## start Passage shown

# Our cat I painted.



## Crabby-Chicken (Feb 2, 2013)

The first one sold so my husband wanted me to paint it again. This is my cat Woozil.


----------



## chandab (Feb 2, 2013)

Lovely work, beautiful cat.


----------



## jacks'thunder (Feb 2, 2013)

_Oh I'm in love!!!!!!_ What a beautiful kitty!! Great painting and I can see why the first one sold!!!


----------



## SugaryCharm (Feb 2, 2013)

*WOW*. That is _beautiful_!




Is it oil or acrylic? Cats are one subject I could never master drawing, let alone painting!


----------



## REO (Feb 3, 2013)

Total WOW!!! I love it!!!!


----------



## Crabby-Chicken (Feb 4, 2013)

Thank you! Woozil is kind of a neat cat.. weird mix of? and norweigan forrest cat.

I use acrylic paints. Thank you guys again!


----------



## Shari (Feb 4, 2013)

Stunning work of Art Kim, and the lightening you did, is just magic!


----------



## Crabby-Chicken (Feb 4, 2013)

Thank you Shari,, I am entering it in the show with my mountain one with fall leaves. Hope I do something!!!


----------



## Shari (Feb 5, 2013)

You'll Win Kim!!


----------



## Crabby-Chicken (Feb 5, 2013)

Wait til you see the painting my husband is doing. He is gonna kick my butt. And rightfully so. It is a larger version of one he has done, an old movie theater in Astoria,,,,, NICE and big too!


----------



## lucky seven (Feb 5, 2013)

Beautiful


----------



## chandab (Feb 5, 2013)

Crabby-Chicken said:


> Thank you! Woozil is kind of a neat cat.. weird mix of? and norweigan forrest cat.

## end Passage shown

The task.
Please answer these questions about the cat painting thread:
(a) What is the cat's name?
(b) What kind of paint does Crabby-Chicken use?
(c) What does the painting Crabby-Chicken's husband is working on show?
The records that come next are separate material, unrelated to the thread.

## start Provided material

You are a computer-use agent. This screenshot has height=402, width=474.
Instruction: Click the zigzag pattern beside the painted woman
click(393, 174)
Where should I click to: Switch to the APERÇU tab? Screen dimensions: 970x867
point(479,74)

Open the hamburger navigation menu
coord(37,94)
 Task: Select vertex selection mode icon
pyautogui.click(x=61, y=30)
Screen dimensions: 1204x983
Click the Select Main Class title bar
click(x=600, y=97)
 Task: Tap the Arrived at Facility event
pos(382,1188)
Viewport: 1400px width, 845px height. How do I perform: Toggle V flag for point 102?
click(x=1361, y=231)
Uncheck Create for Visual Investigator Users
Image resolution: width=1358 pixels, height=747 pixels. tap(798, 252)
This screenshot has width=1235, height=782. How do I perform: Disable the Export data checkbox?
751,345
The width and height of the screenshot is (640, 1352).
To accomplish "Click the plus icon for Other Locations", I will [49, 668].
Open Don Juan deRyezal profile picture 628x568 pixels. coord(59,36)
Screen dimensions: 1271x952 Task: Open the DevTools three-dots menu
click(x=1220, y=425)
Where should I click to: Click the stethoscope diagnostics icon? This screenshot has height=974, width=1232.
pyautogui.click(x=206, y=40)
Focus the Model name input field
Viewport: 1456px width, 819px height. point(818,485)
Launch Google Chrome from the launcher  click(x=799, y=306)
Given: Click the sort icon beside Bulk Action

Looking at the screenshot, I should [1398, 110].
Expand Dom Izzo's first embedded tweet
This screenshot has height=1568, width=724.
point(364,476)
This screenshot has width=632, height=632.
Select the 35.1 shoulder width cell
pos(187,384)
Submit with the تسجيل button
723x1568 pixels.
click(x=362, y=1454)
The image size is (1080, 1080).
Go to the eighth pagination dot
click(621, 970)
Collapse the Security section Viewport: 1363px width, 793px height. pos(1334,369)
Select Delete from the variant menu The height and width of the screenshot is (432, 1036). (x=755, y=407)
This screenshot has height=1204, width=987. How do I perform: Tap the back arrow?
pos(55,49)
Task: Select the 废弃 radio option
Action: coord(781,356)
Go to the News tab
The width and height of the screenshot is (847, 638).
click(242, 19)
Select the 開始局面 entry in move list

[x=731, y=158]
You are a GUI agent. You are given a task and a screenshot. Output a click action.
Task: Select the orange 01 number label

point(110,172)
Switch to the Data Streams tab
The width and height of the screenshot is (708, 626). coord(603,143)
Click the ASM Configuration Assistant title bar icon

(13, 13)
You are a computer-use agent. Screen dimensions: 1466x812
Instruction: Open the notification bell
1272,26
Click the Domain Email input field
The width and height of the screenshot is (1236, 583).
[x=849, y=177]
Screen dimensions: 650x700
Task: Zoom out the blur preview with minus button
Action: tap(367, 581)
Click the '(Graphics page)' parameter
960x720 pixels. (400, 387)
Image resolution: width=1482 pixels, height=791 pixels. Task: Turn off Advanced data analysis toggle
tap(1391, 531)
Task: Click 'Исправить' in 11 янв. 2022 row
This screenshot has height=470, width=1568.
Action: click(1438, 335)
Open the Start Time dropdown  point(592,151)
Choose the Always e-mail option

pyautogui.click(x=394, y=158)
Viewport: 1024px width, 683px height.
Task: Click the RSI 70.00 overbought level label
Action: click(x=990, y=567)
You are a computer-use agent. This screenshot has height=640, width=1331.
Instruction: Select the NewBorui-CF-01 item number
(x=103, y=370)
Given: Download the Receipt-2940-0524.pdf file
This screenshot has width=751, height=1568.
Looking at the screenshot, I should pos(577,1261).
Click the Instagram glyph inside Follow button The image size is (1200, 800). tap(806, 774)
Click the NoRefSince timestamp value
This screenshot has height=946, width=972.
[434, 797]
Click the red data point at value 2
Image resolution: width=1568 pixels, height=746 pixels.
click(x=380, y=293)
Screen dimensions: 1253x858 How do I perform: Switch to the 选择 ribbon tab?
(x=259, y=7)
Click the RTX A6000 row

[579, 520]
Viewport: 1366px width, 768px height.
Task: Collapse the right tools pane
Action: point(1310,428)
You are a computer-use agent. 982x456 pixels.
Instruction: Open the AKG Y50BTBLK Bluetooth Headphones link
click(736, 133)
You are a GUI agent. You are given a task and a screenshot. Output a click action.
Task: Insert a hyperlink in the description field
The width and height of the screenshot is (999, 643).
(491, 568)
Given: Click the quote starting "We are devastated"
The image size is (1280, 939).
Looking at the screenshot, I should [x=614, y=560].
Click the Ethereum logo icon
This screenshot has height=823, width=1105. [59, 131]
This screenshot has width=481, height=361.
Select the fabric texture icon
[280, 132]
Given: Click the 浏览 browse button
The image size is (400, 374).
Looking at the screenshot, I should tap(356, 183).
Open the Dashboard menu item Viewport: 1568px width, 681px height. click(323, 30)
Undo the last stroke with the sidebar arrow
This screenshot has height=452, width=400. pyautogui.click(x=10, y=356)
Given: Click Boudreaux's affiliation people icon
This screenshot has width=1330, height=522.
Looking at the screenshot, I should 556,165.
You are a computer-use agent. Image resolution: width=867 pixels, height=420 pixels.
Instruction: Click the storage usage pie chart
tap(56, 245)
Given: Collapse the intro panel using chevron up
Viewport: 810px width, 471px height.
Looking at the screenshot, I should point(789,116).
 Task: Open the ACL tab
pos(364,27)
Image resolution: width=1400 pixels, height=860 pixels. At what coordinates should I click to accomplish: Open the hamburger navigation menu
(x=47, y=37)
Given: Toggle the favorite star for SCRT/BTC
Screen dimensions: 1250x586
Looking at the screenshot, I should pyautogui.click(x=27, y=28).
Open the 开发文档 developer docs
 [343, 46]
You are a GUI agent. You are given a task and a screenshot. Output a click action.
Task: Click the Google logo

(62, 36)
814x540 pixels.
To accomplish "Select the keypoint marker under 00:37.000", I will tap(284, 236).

## end Provided material

Solved problem.
(a) Woozil
(b) Acrylic paints
(c) An old movie theater in Astoria